With the pictures set aside, reproduce each entry precisely as it reads.

▸ **Material provided**
=== Begin Enclosure ===

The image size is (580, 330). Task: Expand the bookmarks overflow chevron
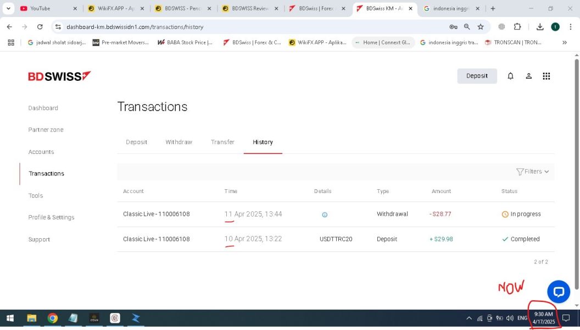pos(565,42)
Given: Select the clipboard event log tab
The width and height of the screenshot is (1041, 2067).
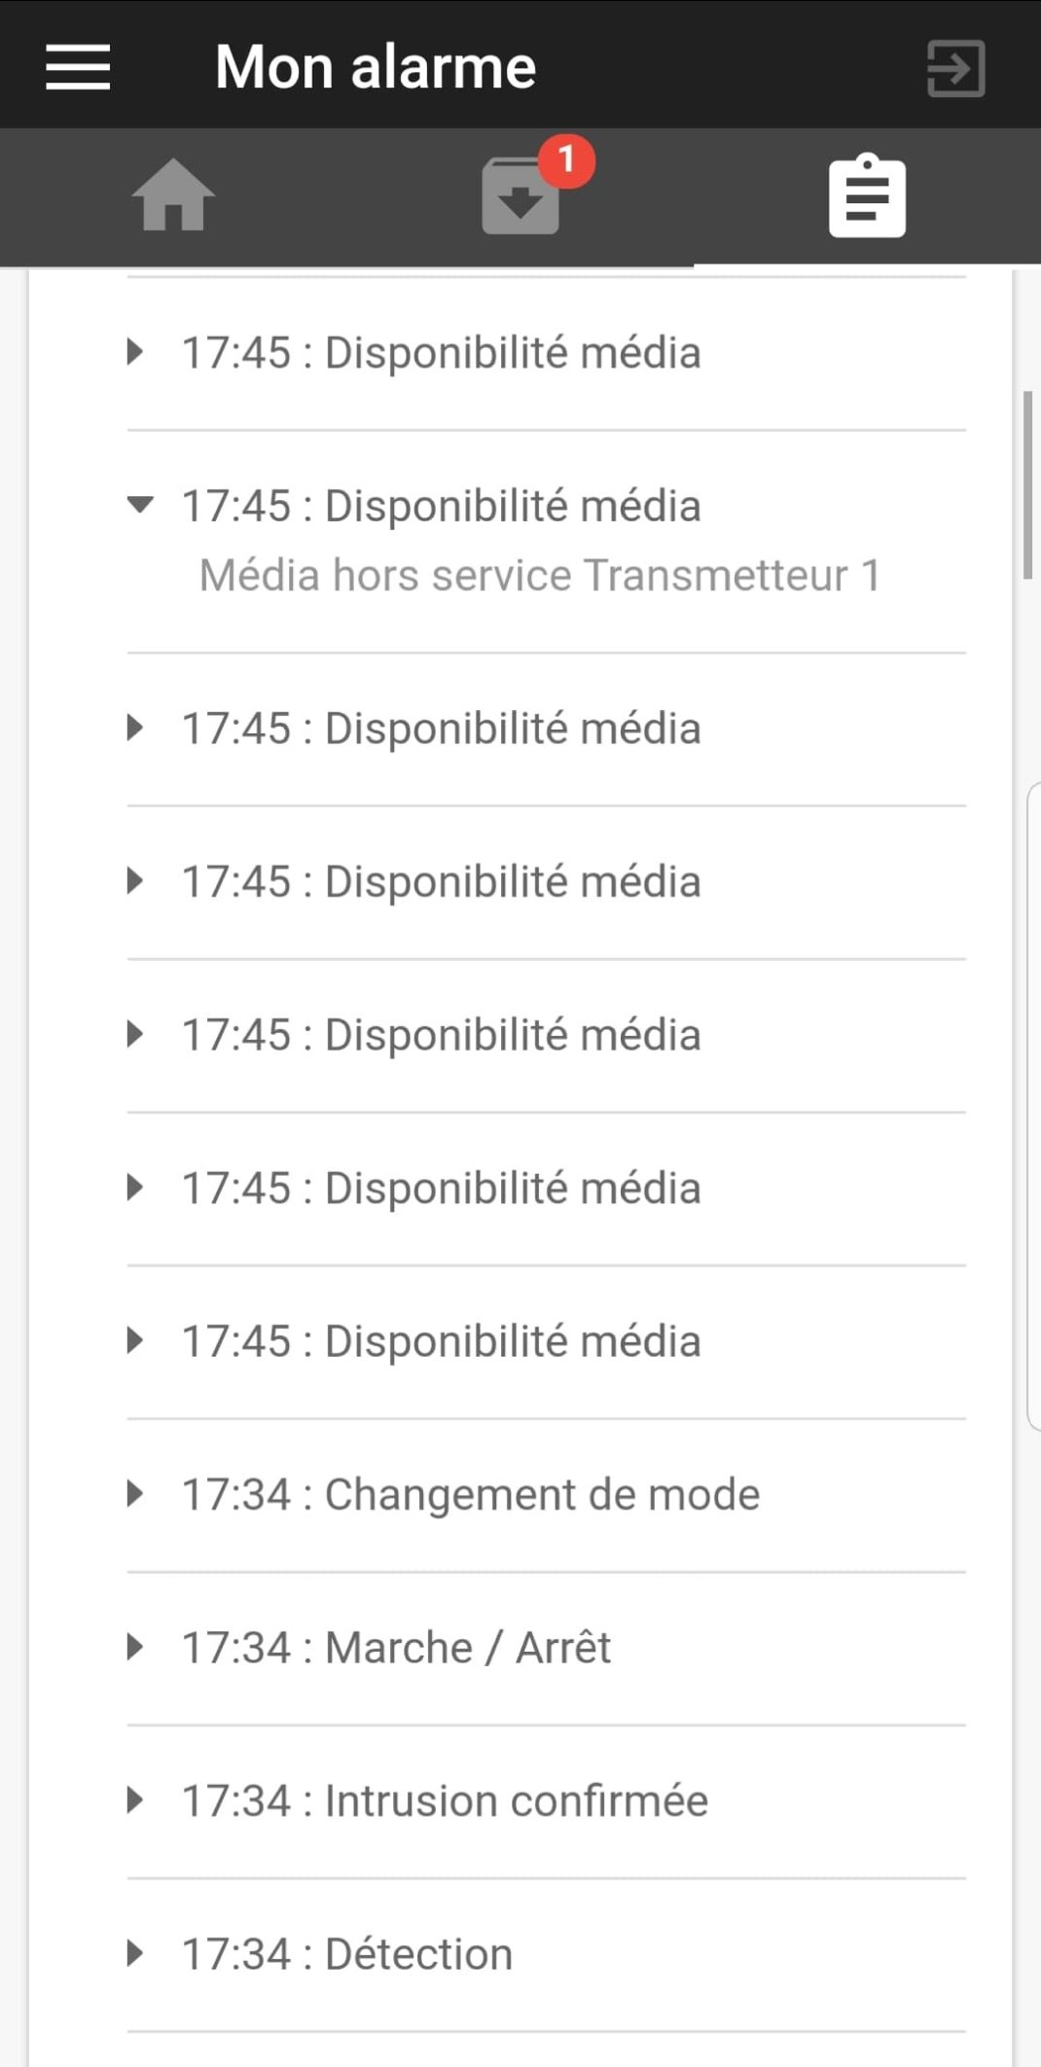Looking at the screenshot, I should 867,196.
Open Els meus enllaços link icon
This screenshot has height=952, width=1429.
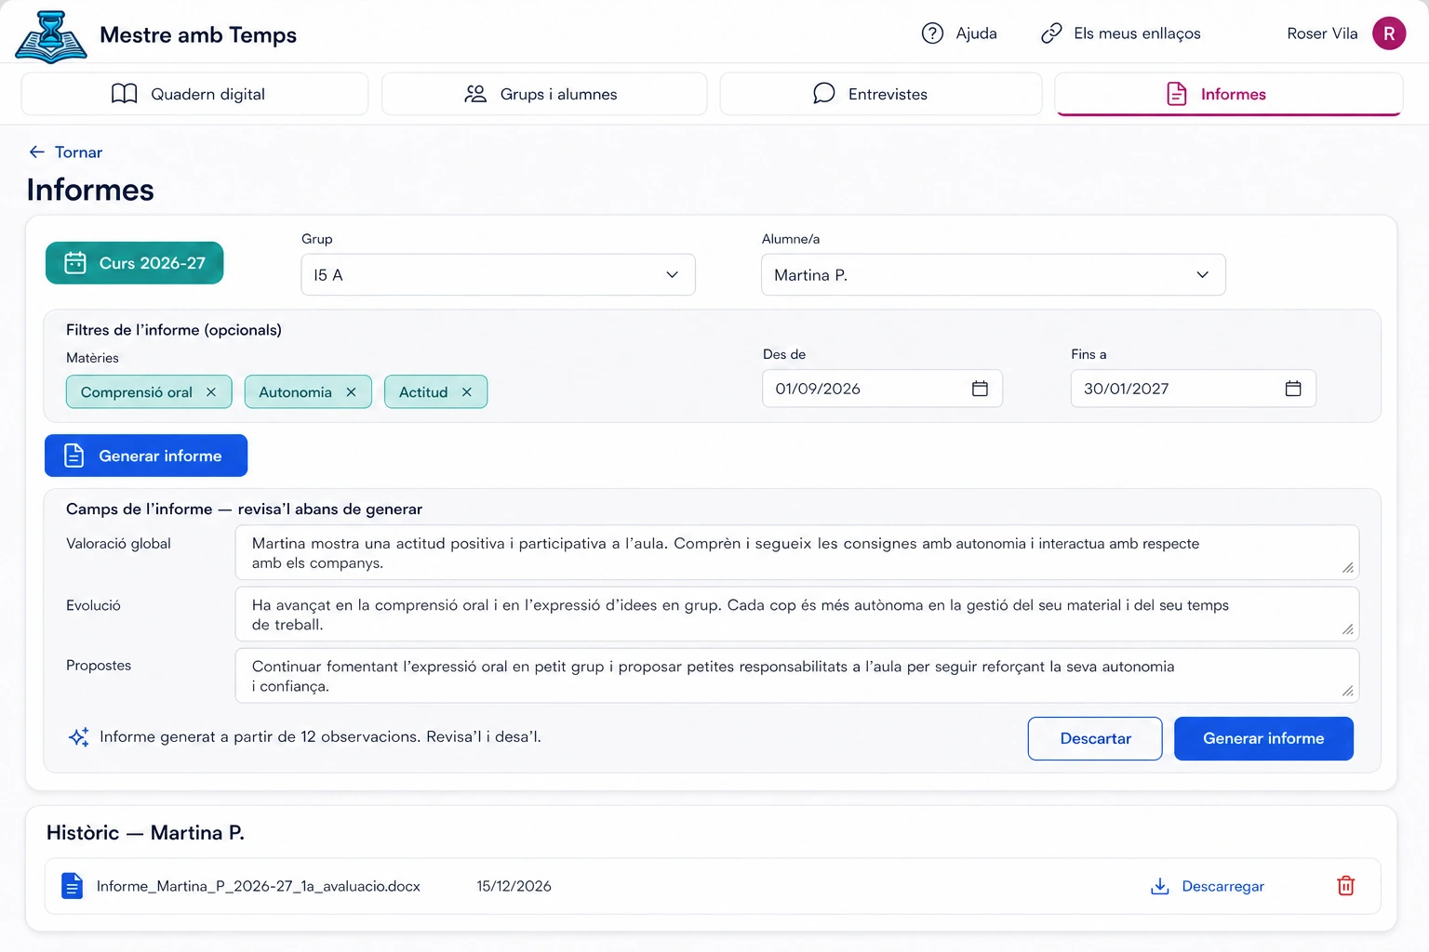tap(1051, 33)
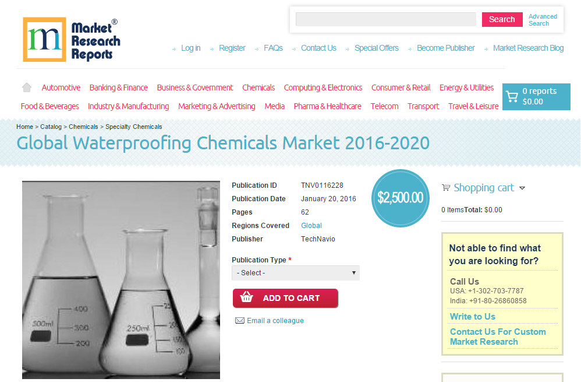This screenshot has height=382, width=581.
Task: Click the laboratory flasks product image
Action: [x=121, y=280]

=== End Enclosure ===

▸ **Response to this exercise**
The image size is (580, 330). Task: Expand the bookmarks overflow chevron
pos(565,42)
Given: Select the clipboard event log tab
The width and height of the screenshot is (1041, 2067).
Looking at the screenshot, I should 867,196.
Open Els meus enllaços link icon
This screenshot has height=952, width=1429.
tap(1051, 33)
This screenshot has height=382, width=581.
Task: Click the laboratory flasks product image
Action: [x=121, y=280]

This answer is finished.